I don’t begrudge anyone for engaging in the year-end content mill. In fact, I’m neglecting my duty as a publisher—(at least my duties as a publisher who doesn’t have a publicity department)—by not using the occasion to promote the works that I published. In 2025, Paradise Editions published a grand total of two pamphlets, which together consist of less than a hundred pages of relatively large type. Still, I’m proud at having designed and assembled Israel Bonilla’s Phoretics. It doesn’t serve Israel’s work at all for me to adopt some anti-promotional stance, now of all times. I’m on social media constantly. Why should I have scruples about it all of a sudden?
It’s just not my job. As a translator and publisher, I’m a custodian of texts; I do them far more justice when I write procedurally, impersonally, commercially, rather than reflectively: Book A, about Subject B, is now, as of Date C, available through Website D, for Price E. International shipping charges reflect the expense of the service; Publisher not liable for lost packages or duty charges; Thank you for your order.
Speaking of translations, I had a novel by Jean Paul and a short collection of essays by Heinrich von Kleist come out this year. The former was published by another publishing house; the latter was, by most definitions, self-published—both to little fanfare. That was at least half my fault. I was responsible for sending out review copies, for following up with those reviewers, for doing all the other promotional chores. Part of my reluctance to promote stems from the fact that the substantive work on both books is more than a year behind me. They’re the products of 2023, of 2024. Print—especially the printing of translations—works slow.
Why should I begrudge anyone for posting their yearly highlights? I’m glad that Robert Rubsam did. I did happen to read his profile of Kiyoshi Kurosawa, a favorite director of mine; I was aware of the article because I talked to him directly about it, before we saw a rare screening of Kurosawa’s 1998 comedy drama License to Live at the Japan Center in New York. Rob’s thoughts on the film helped me clarify my own. But I also found out, through his retrospective newsletter about 2025, that Rob also wrote about the Met’s Caspar David Friedrich exhibition, about Kelly Reichardt’s recent art-heist movie, and about a dozen other things. I had no idea, and I follow the guy, as they say, on all the socials.

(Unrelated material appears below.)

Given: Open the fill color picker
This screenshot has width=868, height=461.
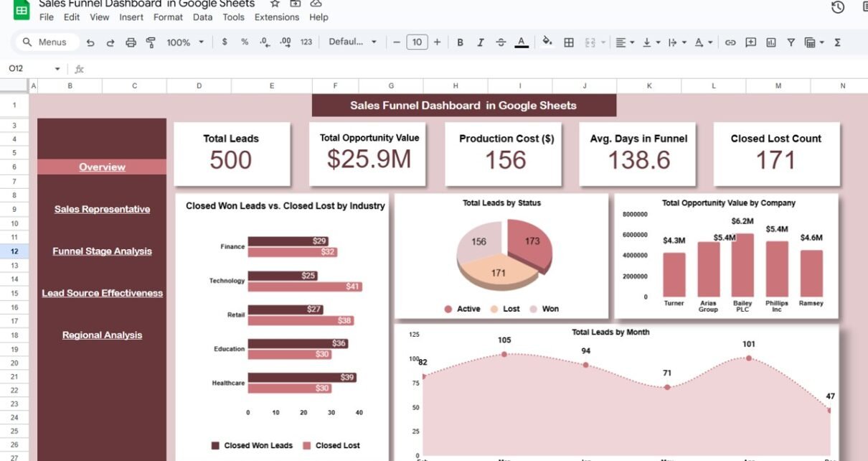Looking at the screenshot, I should (547, 42).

The deluge of content never stops; it’s impossible to pick out everything worthwhile that’s trapped in the current. Those yearly retrospectives are like a sluice gate, channeling the suspended ore to where it can be panned out and sifted, while the rest floats on by, out of sight and out of memory. If there was anything in 2025 you might have wanted to read but did not, could not, well, I’m sorry. It really is too bad that we can’t read everything we want, write about everything we want to write about. I plan to do better at this, but that’s a promise about production; when it comes to quality, there can be no guarantees.